Introduction

This is a new series where I’m documenting the entire process of building my 6th SaaS product.

It’s an app that connects all the knowledge in your team and makes it super accessible:

You can read more about the idea in part 1.

It’s called Horizontal

Be honest, please:

Integration hell

In order to build something like this, first, I need to integrate tons of applications, including:

Gmail
Google Drive
Dropbox
Calendar
Notion
Trello
Linear
Slack
S3
GitHub
Jira
etc

This is what most companies use to handle product development, marketing, sales, engineering, support, etc. This is where the important information lives.

To be able to search through the content, I need to get it from these APIs and store it locally in my database.

For the MVP version, I’ll choose 3 or 4 of those and integrate their APIs into my app. I think I’ll start with these:

Drive
Slack
Linear or Jira

That’s already an annoying task:

Different auth methods
Different APIs (rest API, GraphQL, rpc)
Rate limits
Webhooks
etc

On top of that, I need to create some kind of abstraction that makes sense for all of those.

On top of that, I need to:

Get old content (using APIs)
Get new content near real-time (using webhooks)

This way, I can maintain an up-to-date representation of a team’s Drive folder, for example.

But that’s the easy part.

Now comes the hard part.

Indexing terabytes of data

Let’s focus on Google Drive for a minute. They offer:

15GB for free
100GB for $2
2TB for $10

If only a few dozen users try my app, that potentially means terabytes of data.

The exact numbers and statistics don’t matter that much. The bottom line is that it’s unmaintainable.

And besides Google Drive, there are still two or three other providers.

I don’t want to maintain a 10TB database in a solo project. And it’s not even a big number. 5 users with a $10 subscription can potentially have 10TB of Drive storage.

Managing this would be very hard and expensive.

But I need to store the content if I want to run searches on it, right?

Metadata indexing

One of the possible solutions to the storage problem is only indexing file metadata (such as name, path, etc) and a preview of the document. The preview can be the first 2KB of the text, or a 2KB summary of the entire document, for example.

This way, each document can be reduced to 2-5KBs. I can probably reduce the storage requirement by ~90%.

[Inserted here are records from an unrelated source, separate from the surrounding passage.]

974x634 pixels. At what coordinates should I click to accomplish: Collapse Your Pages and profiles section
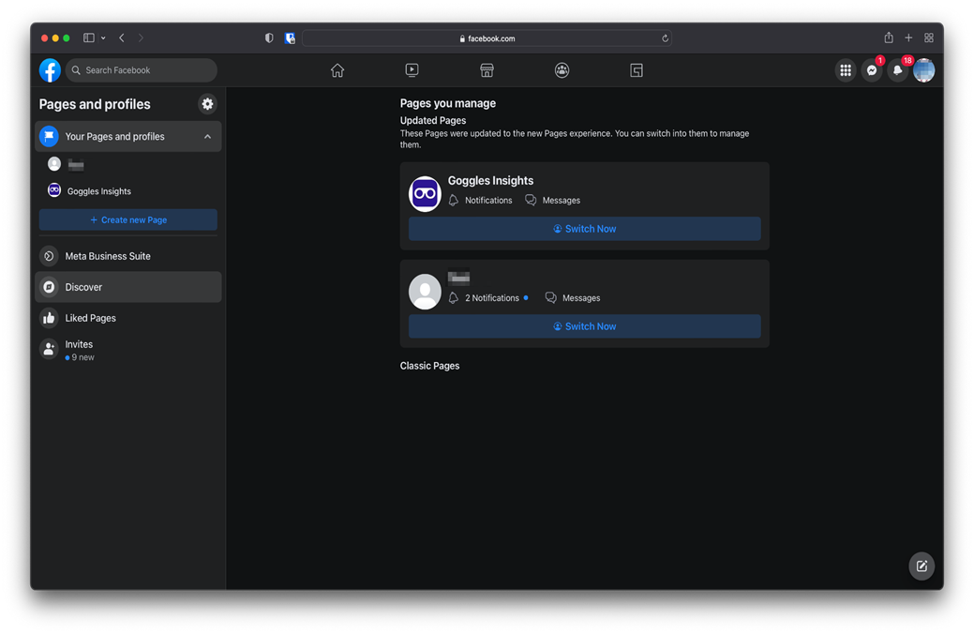(207, 137)
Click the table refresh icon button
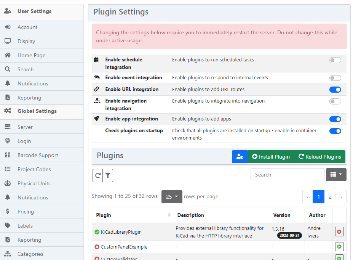The width and height of the screenshot is (353, 260). [98, 175]
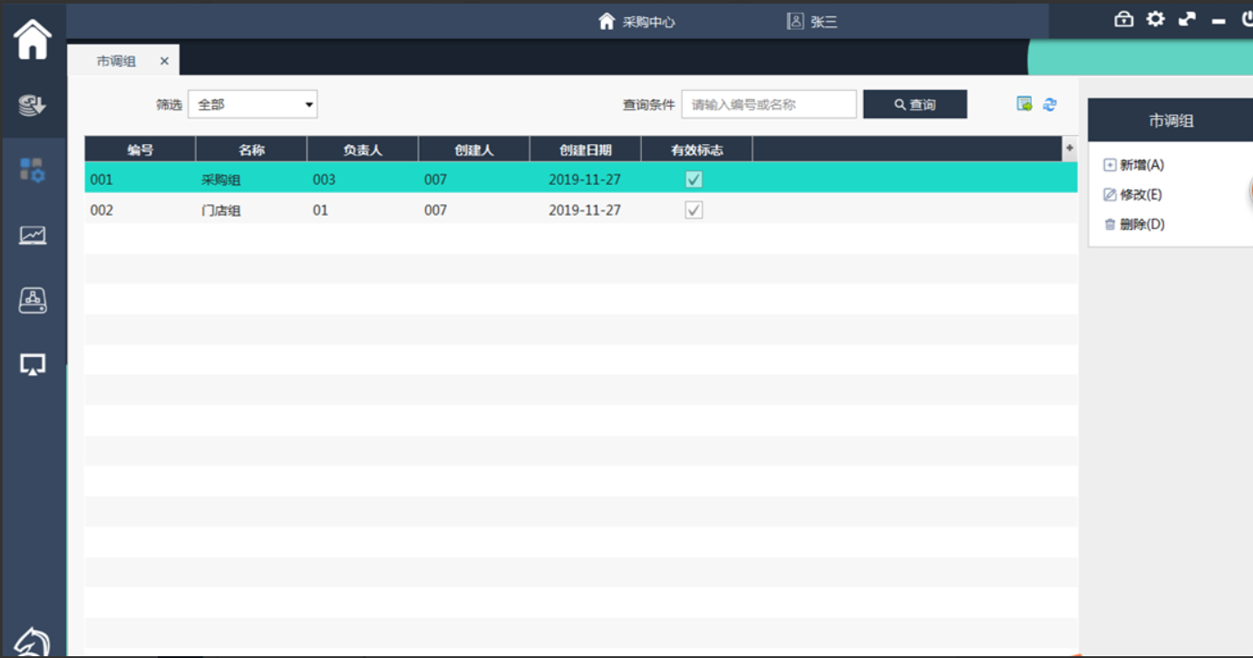Image resolution: width=1253 pixels, height=658 pixels.
Task: Open the 筛选 dropdown showing 全部
Action: [253, 104]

But of course, reducing a 5MB document to a 2KB summary means lots of information loss and poor quality. So this is probably not the best solution.

Selective indexing

I can prioritize files based on different criteria such as:

Size
Type
Last updated

Size-based selection

Fully indexing files < 10MB
Extract preview or summarize files < 100MB
Metadata-only for file > 100MB

Type-based selection

Another option is to prioritize files by type:

High priority: Google-native files (such as a Google Doc, spreadsheet, etc)
Mid priority: Office docs (.docx, .xlsx)
Low priority: images, videos, zips, etc

So the app would prioritize a Google Doc over a random video.

Recency bias

I can also check when the file was last updated/accessed and use this to prioritize files:

Full indexing: files modified in the last 30 days
Preview/summarization indexing: last 6 months
Metadata-only: older than 6 months

Obviously, there’s no right answer here. For example, an 8-month-old document will be very important when you want to gain knowledge about an 8-month-old decision.

I’ll probably use a smart combination of these.

Progressive indexing

I can do the whole sync process in phases. For example, after a user registers and authorizes Drive, here’s what I can do.

Immediate

Indexing all files for metadata
Extract content from recently modified/accessed Google-native files

These would happen in background jobs that will be processed as soon as possible, so the user will see some results quite quickly.

Later

Extract content from larger files
Extract content from older files

These would also happen in background jobs, but with lower priority. Maybe in a few hours or something like that, based on the traffic.

Hybrid storage

When discussing data storage, especially in large-scale systems and cloud environments, there are three important terms:

Hot storage
Warm storage
Cold storage

Hot storage

It’s designed for data that is accessed very frequently, requires extremely low latency, and high throughput. It’s the most expensive tier per gigabyte but offers the best performance.

It’s your database. In my case, it’s Postgres.

It can store:

Metadata and preview text for all files
Embeddings for semantic search (I’ll post a dedicated issue about this topic)
The full content of the most important files

Warm storage

It’s for data that is accessed less frequently than hot data but more often than cold data. It offers a balance between performance and cost.

In my case, it’s S3 (or DigitalOcean Spaces). I’ll use it as an extension to Postgres.

It can store:

The full content of the least recently accessed files
and/or the content of larger files

The Postgres DB will store the S3 links for files that are stored there.

Cold storage

It’s for data that is rarely accessed, if at all, but needs to be retained for long periods due to compliance, archival, or disaster recovery purposes. It’s the least expensive tier but has the highest latency for retrieval.

In my case, it’s going to be the Drive API.

Which is technically not a “storage” layer, but I wanted to include a chapter about cold storage.

For some files, I can just have a reference in my Postgres DB and send an API request on demand if needed.

As you can see, I have several challenges to solve.